The genome from this ancient specimen, which has been radiocarbon dated to 35,000 years ago, reveals that the Taimyr wolf represents the most recent common ancestor of modern wolves and dogs.
“Dogs may have been domesticated much earlier than is generally believed,” says Love Dalén of the Swedish Museum of Natural History. “The only other explanation is that there was a major divergence between two wolf populations at that time, and one of these populations subsequently gave rise to all modern wolves.” Dalén considers this second explanation less likely, since it would require that the second wolf population subsequently became extinct in the wild.
“It is [still] possible that a population of wolves remained relatively untamed but tracked human groups to a large degree, for a long time,” adds first author of the study Pontus Skoglund of Harvard Medical School and the Broad Institute.
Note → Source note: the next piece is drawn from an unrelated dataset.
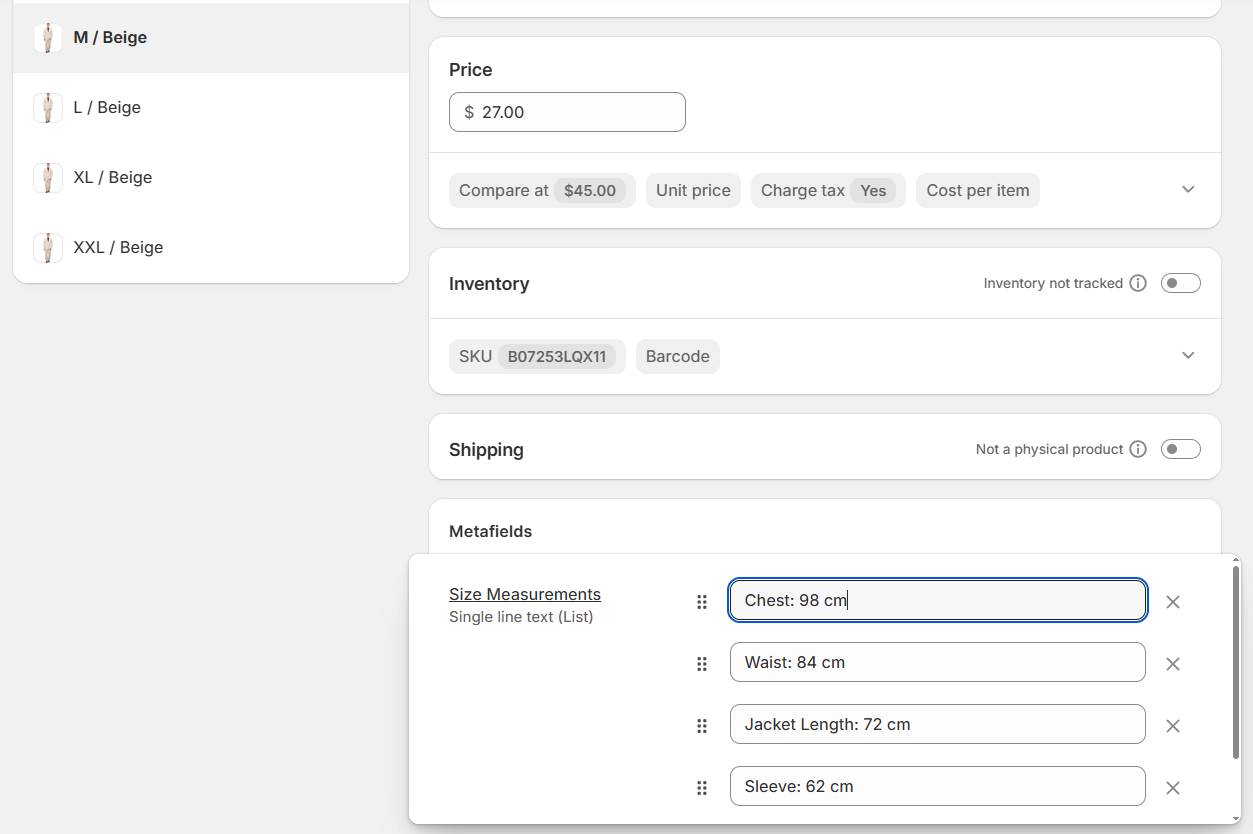The width and height of the screenshot is (1253, 834).
Task: Click the Compare at $45.00 pill
Action: 541,190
The researchers made these discoveries based on a small piece of bone picked up during an expedition to the Taimyr Peninsula in Siberia. Initially, they didn’t realize the bone fragment came from a wolf at all; this was only determined using a genetic test back in the laboratory. But wolves are common on the Taimyr Peninsula, and the bone could have easily belonged to a modern-day wolf. On a hunch, the researchers decided to radiocarbon date the bone anyway. It was only then that they realized what they had: a 35,000-year-old bone from an ancient Taimyr wolf.